Strategic lawsuits against public participation, SLAPPs, have become a frequently used tool by governments and corporations to target and harass human rights defenders and journalists exposing the wrongdoing of those in power.
KelKos Energy, which is a subsidiary of the Austria-based public energy provider Kelag International, told Amnesty International in June that the lawsuits were a measure of last resort to defend themselves against “slanderous statements” in court.
KelKos Energy has often been in the headlines in Kosovo over claims that its three hydropower plants in the Decan Valley are operating illegally.

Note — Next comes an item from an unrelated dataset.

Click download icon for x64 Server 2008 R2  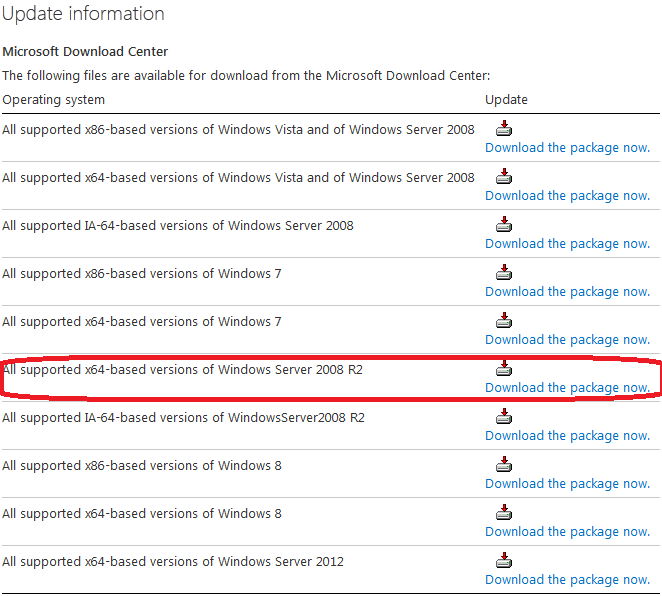point(504,368)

Civil society groups and local residents say KelKos Energy has violated Kosovo’s laws limiting how much of a river’s water can be diverted for hydropower.

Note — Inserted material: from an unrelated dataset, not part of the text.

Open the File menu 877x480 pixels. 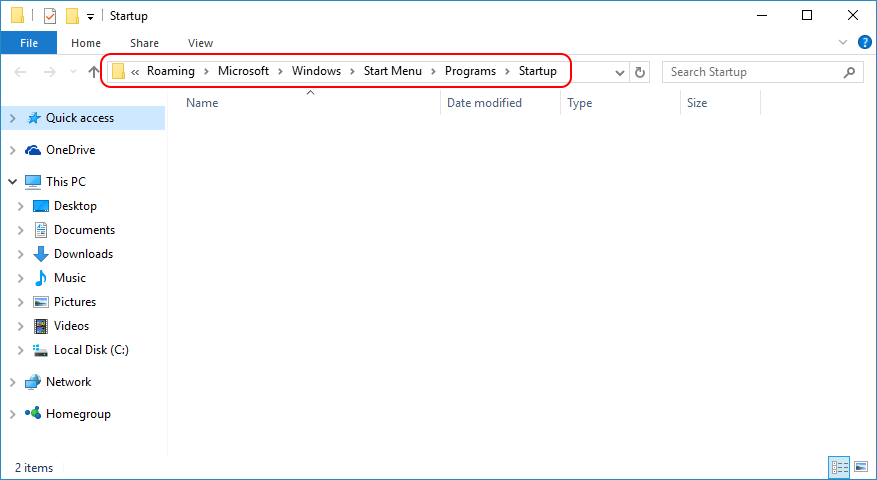29,43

They have been protesting against the company since 2019, when it was reported that the plants’ licenses had expired five years earlier.
The activists’ first win was in July 2020, when the river water flow was returned to one of the branches of the Lumbardhi river in Decan/Decani, a few kilometres from a plant owned by KelKos Energy. The riverbed had been an empty pile of rocks for the five years of the plant’s operation.
Kosovo’s Energy Regulatory Office, ERO, banned the operations of the three KelKos-run plants in the Decan valley in October 2020. Former Economy and Environment minister Blerim Kuci told BIRN a month later that no environmental permits had been granted to the plants.
But an ERO board meeting concluded that KelKos in fact met all the legal criteria for a 40-year licence, after the Austrian company provided its environmental permit.
Meanwhile prosecutors in Peja/Pec filed an indictment against KelKos Energy in May this year for alleged damage caused by the plant’s pipeline.
The prosecution alleged that on April 30, 2020, a segment of three kilometres of highway, ready to be asphalted, for the Decan-Plava highway connecting Kosovo to Montenegro, was badly damaged.
The damage was “a result of the water flow from the canal [pipeline] which serves for the circulation and collection of water and its delivery for the supply of the hydropower plants administered and managed by LLC KelKos Energy – and as a result of the rapid flow of water, the whole soil collapsed”, prosecutors claimed.
In May this year, the court in Peja/Pec confirmed to BIRN that the case has been sent for mediation, meaning that if the parties reach an agreement, the case will be closed for further proceedings.